Solid strip timber flooring can be fixed direct to joists, to sheet subfloors of particleboard or plywood over joists, plywood or battens over concrete slabs and in some locations, direct fixing to the concrete slab is common. The traditional timber floor is renowned for its strength, durability and character. Throughout its life, solid strip timber floors can be rejuvenated to near new condition by sanding and refinishing. It is ideal for new houses or to match existing floors in renovations and they can be top (face) nailed, or secretly fixed in combination with adhesives.

Engineered flooring

Engineered flooring is manufactured with a decorative layer of timber (called a veneer or lamella) bonded over layers beneath which is often timber. This not only provides some additional stability but also maintains the appearance of solid timber flooring. Various factory coating systems are now used that can highlight colour and grain together with other techniques to texture the surface for a stunning appearance. Most engineered flooring is pre-finished although some are designed to be sanded and finished after installation. Engineered floors may be laid as floating floors, glued to a subfloor as an overlay and in some cases fixed as a structural floor on battens. Products are available with both glueless jointing systems and tongue and groove joints. Pre-finished engineered floors are ready to walk on once installed.

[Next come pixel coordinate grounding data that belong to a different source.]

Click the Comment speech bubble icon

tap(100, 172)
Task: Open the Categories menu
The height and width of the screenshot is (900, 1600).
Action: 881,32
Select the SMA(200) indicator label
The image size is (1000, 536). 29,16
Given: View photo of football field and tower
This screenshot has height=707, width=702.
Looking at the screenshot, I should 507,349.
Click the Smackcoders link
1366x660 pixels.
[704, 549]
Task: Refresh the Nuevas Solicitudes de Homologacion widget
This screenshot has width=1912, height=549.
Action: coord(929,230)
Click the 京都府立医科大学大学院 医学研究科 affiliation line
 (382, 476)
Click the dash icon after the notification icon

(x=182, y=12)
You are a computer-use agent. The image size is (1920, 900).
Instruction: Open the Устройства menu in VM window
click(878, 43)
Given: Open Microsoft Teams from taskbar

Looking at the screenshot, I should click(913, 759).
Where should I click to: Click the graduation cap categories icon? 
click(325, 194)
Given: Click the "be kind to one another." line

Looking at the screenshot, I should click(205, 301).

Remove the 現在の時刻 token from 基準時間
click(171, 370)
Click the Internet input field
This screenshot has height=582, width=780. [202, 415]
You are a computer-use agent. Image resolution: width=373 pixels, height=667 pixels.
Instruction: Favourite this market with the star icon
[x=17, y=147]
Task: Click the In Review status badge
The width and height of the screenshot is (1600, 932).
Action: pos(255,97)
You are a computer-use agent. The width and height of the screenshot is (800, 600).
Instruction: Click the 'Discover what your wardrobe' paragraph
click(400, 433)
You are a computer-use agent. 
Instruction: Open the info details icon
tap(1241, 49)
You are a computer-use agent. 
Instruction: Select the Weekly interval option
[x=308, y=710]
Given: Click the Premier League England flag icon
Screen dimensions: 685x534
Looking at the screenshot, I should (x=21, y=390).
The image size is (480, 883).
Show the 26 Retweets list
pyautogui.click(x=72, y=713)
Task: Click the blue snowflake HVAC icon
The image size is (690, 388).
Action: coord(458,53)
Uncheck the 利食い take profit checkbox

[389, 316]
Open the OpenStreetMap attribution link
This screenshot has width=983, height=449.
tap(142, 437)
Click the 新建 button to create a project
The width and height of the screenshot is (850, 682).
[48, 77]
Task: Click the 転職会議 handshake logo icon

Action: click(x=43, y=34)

Various types of parquetry is available including, soild block parquetry, pre-finished and raw engineered parquetry, engineered chevron parquetry and as a Versailles panel. Parquetry provides many options of combining block orientation, size and species to transform floors into an outstanding feature. They can be laid to various subfloors and, similar to solid strip timber floors, they can easily be rejuvenated throughout their life.

Fixed and floating floors

A fixed floor has fixings such as nails or staples and/or adhesive to fix each floorboard individually to the subfloor (such as particleboard or a concrete slab). A floating floor has each board fixed to each adjacent board but no fixing of the floorboards to the subfloor. With floating floors, most products have an interlocking, glueless jointing system while some, with a tongue and groove profile, use adhesive placed in the board joints to hold boards one to another. The boards are sequentially installed over a foam underlay to create a floor ‘platform’ or ‘raft’ that is able to ‘float’ on the underlay. Solid timber flooring, prefinished solid, parquetry and cork must be fixed to the subfloor, laminate
flooring must be floated, while engineered and bamboo flooring can be either floated or fixed. Bamboo, however, is mainly floated.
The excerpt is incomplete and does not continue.